What to do = Extract every line from the records below that contains the word "pixels".

Supplied entries =
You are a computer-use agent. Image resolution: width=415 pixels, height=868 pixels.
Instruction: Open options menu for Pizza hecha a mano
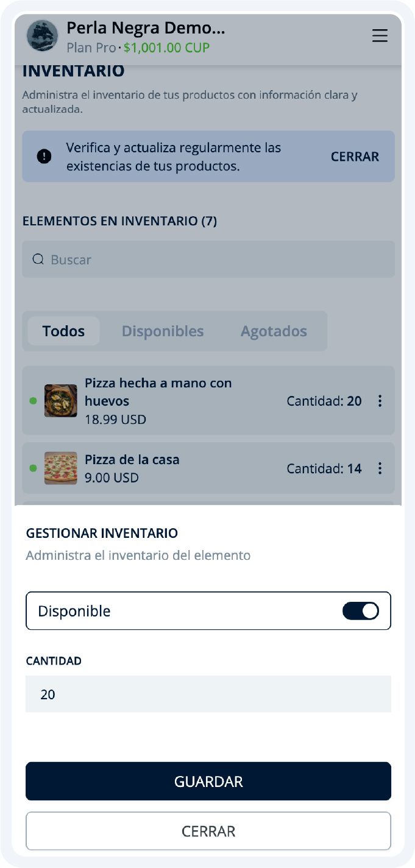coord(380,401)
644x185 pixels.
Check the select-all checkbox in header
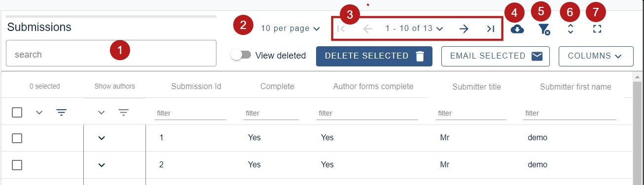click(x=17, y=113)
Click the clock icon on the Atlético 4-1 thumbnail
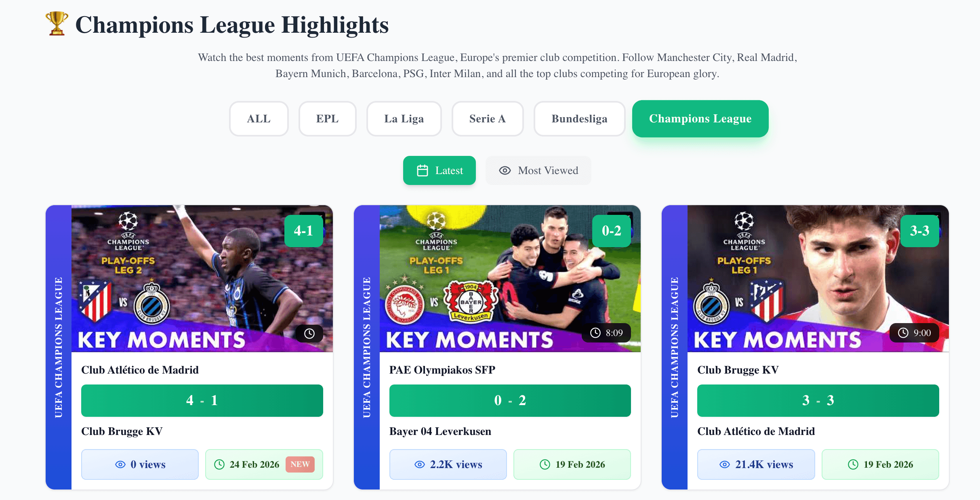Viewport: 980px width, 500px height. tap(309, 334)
...
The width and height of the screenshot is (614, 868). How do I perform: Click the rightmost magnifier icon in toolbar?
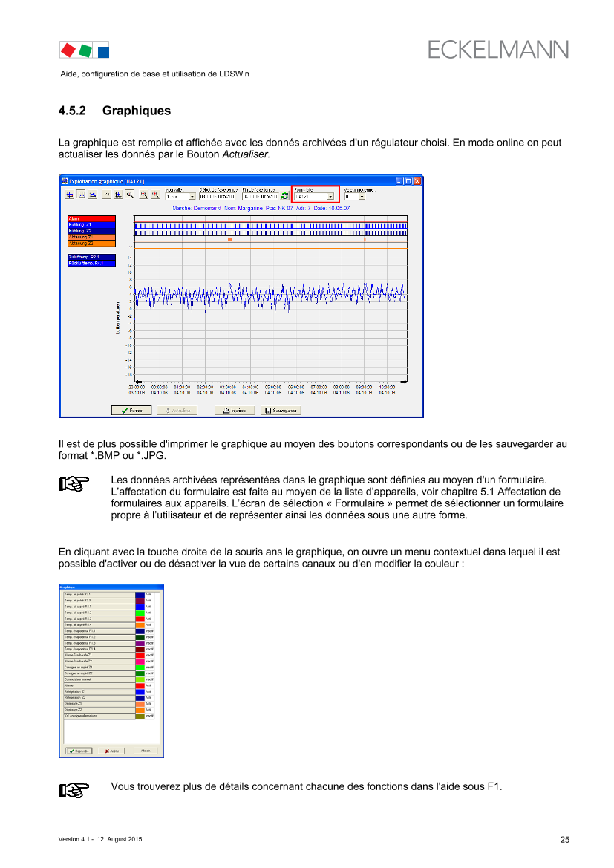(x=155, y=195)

Exercise response =
You are a computer-use agent. Image resolution: width=415 pixels, height=868 pixels.
644x185 pixels.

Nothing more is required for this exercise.